WHAT IS REQUIRED
All the entries, exactly as they read, must be written out again.

Items from a data source

- - - - - - -

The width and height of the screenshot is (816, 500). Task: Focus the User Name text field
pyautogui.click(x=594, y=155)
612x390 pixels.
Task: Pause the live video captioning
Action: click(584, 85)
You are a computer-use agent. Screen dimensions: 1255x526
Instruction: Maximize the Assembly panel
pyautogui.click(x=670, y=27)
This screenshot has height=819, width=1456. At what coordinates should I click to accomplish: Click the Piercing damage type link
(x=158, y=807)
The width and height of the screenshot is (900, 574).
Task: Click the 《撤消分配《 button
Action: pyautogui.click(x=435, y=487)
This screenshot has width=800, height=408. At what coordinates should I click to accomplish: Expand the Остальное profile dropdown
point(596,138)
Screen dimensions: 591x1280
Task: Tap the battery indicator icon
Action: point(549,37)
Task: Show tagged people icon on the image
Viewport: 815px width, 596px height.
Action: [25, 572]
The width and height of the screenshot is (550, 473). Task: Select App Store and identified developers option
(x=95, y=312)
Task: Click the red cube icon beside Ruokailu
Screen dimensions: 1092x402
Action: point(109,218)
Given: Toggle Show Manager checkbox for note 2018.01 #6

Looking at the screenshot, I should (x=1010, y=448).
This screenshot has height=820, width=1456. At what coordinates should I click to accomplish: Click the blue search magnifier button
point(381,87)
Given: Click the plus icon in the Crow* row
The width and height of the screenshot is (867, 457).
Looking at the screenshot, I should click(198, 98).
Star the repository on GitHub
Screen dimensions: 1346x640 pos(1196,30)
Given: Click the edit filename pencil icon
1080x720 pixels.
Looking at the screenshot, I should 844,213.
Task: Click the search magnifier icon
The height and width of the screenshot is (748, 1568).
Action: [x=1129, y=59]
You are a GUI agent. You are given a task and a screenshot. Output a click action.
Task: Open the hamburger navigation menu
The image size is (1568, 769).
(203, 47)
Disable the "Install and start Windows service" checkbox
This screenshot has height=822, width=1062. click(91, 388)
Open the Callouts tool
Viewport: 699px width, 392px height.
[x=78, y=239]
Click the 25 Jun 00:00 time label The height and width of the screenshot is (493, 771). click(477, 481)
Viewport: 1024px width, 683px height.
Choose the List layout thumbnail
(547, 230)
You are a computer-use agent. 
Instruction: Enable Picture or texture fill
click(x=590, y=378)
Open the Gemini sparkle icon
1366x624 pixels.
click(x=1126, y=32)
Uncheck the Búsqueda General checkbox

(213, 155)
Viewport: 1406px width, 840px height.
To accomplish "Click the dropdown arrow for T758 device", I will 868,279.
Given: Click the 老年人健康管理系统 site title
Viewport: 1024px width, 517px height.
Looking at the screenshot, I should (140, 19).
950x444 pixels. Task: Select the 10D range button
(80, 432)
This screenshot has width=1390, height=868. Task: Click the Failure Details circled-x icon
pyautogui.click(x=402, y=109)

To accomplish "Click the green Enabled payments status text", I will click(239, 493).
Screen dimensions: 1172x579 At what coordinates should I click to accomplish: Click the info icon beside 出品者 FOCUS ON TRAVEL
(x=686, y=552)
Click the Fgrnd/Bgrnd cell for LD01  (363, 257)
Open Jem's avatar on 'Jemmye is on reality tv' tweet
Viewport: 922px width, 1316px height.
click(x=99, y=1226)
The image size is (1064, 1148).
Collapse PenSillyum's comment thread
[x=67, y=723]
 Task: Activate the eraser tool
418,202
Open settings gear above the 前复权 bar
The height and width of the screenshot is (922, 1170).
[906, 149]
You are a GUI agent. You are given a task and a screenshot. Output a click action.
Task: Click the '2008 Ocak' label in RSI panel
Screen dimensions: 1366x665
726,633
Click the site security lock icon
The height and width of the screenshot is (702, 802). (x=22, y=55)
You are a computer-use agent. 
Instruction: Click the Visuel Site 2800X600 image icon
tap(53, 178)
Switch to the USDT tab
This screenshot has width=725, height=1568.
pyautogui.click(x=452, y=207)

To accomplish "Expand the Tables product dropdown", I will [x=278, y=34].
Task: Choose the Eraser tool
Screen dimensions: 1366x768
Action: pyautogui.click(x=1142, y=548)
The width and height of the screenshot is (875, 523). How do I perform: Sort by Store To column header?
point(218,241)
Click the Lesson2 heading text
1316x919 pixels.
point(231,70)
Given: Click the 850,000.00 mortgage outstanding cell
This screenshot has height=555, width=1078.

- - - - - - -

EXERCISE RESULT
The width and height of the screenshot is (816, 500). Task: Focus the User Name text field
pyautogui.click(x=594, y=155)
612x390 pixels.
Task: Pause the live video captioning
Action: click(584, 85)
You are a computer-use agent. Screen dimensions: 1255x526
Instruction: Maximize the Assembly panel
pyautogui.click(x=670, y=27)
This screenshot has height=819, width=1456. At what coordinates should I click to accomplish: Click the Piercing damage type link
(x=158, y=807)
The width and height of the screenshot is (900, 574).
Task: Click the 《撤消分配《 button
Action: pyautogui.click(x=435, y=487)
This screenshot has width=800, height=408. At what coordinates should I click to accomplish: Expand the Остальное profile dropdown
point(596,138)
Screen dimensions: 591x1280
Task: Tap the battery indicator icon
Action: point(549,37)
Task: Show tagged people icon on the image
Viewport: 815px width, 596px height.
Action: [25, 572]
The width and height of the screenshot is (550, 473). Task: Select App Store and identified developers option
(x=95, y=312)
Task: Click the red cube icon beside Ruokailu
Screen dimensions: 1092x402
Action: point(109,218)
Given: Toggle Show Manager checkbox for note 2018.01 #6

Looking at the screenshot, I should (x=1010, y=448).
This screenshot has height=820, width=1456. At what coordinates should I click to accomplish: Click the blue search magnifier button
point(381,87)
Given: Click the plus icon in the Crow* row
The width and height of the screenshot is (867, 457).
Looking at the screenshot, I should click(198, 98).
Star the repository on GitHub
Screen dimensions: 1346x640 pos(1196,30)
Given: Click the edit filename pencil icon
1080x720 pixels.
Looking at the screenshot, I should 844,213.
Task: Click the search magnifier icon
The height and width of the screenshot is (748, 1568).
Action: [x=1129, y=59]
You are a GUI agent. You are given a task and a screenshot. Output a click action.
Task: Open the hamburger navigation menu
The image size is (1568, 769).
(203, 47)
Disable the "Install and start Windows service" checkbox
This screenshot has height=822, width=1062. click(91, 388)
Open the Callouts tool
Viewport: 699px width, 392px height.
[x=78, y=239]
Click the 25 Jun 00:00 time label The height and width of the screenshot is (493, 771). click(477, 481)
Viewport: 1024px width, 683px height.
Choose the List layout thumbnail
(547, 230)
You are a computer-use agent. 
Instruction: Enable Picture or texture fill
click(x=590, y=378)
Open the Gemini sparkle icon
1366x624 pixels.
click(x=1126, y=32)
Uncheck the Búsqueda General checkbox

(213, 155)
Viewport: 1406px width, 840px height.
To accomplish "Click the dropdown arrow for T758 device", I will 868,279.
Given: Click the 老年人健康管理系统 site title
Viewport: 1024px width, 517px height.
Looking at the screenshot, I should (140, 19).
950x444 pixels. Task: Select the 10D range button
(80, 432)
This screenshot has width=1390, height=868. Task: Click the Failure Details circled-x icon
pyautogui.click(x=402, y=109)

To accomplish "Click the green Enabled payments status text", I will click(239, 493).
Screen dimensions: 1172x579 At what coordinates should I click to accomplish: Click the info icon beside 出品者 FOCUS ON TRAVEL
(x=686, y=552)
Click the Fgrnd/Bgrnd cell for LD01  (363, 257)
Open Jem's avatar on 'Jemmye is on reality tv' tweet
Viewport: 922px width, 1316px height.
click(x=99, y=1226)
The image size is (1064, 1148).
Collapse PenSillyum's comment thread
[x=67, y=723]
 Task: Activate the eraser tool
418,202
Open settings gear above the 前复权 bar
The height and width of the screenshot is (922, 1170).
[906, 149]
You are a GUI agent. You are given a task and a screenshot. Output a click action.
Task: Click the '2008 Ocak' label in RSI panel
Screen dimensions: 1366x665
726,633
Click the site security lock icon
The height and width of the screenshot is (702, 802). (x=22, y=55)
You are a computer-use agent. 
Instruction: Click the Visuel Site 2800X600 image icon
tap(53, 178)
Switch to the USDT tab
This screenshot has width=725, height=1568.
pyautogui.click(x=452, y=207)

To accomplish "Expand the Tables product dropdown", I will [x=278, y=34].
Task: Choose the Eraser tool
Screen dimensions: 1366x768
Action: pyautogui.click(x=1142, y=548)
The width and height of the screenshot is (875, 523). How do I perform: Sort by Store To column header?
point(218,241)
Click the Lesson2 heading text
1316x919 pixels.
point(231,70)
Given: Click the 850,000.00 mortgage outstanding cell
This screenshot has height=555, width=1078.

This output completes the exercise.